- Gata Location within Croatia
- Coordinates: 43°28′N 16°42′E﻿ / ﻿43.467°N 16.700°E
- Country: Croatia
- County: Split-Dalmatia
- City: Omiš

Area
- • Total: 12.6 km^{2} (4.9 sq mi)

Population (2021)
- • Total: 599
- • Density: 47.5/km^{2} (123/sq mi)
- Time zone: UTC+1 (CET)
- • Summer (DST): UTC+2 (CEST)

= Gata, Croatia =

Village in Split-Dalmatia County, Croatia

Gata is a village located at the foot of the mountain Mosor, 16 miles east of the city of Split, and 1.3 miles inland from the coast of the Adriatic Sea.
It is administratively located within the city of Omiš, in the Split-Dalmatia County.
The village had a population of 567 in the 2011 census.
It is located in the area of Poljica, near the river Cetina, at an elevation of 932 ft.

==History==
Gata is a part of the historical Republic of Poljica, and up until the end of the Republic it was the place where the prince of Poljica was elected every year on the day of their patron Saint George.

The village was heavily damaged during the massacre on 1 October 1942, when a group of Chetniks led by Mane Rokvić (under Momčilo Đujić), under the protection of the fascist occupiers, killed 79 villagers and burned the village.
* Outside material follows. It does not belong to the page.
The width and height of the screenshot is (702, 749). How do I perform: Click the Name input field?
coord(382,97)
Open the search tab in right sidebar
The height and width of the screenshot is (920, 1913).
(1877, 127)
This date is still commemorated today in an annual mass.

==Culture==
The village organizes an annual festival called the Days of Ivo Marjanović in honor of this great actor.

Gata contains the ruins of an early Christian basilica.

==Population==
About 600 villagers live in Gata and the surrounding smaller villages of Podgrac, Gomila, Pocelje, Čovići, and Kuvačići. The majority of the population is Roman Catholic.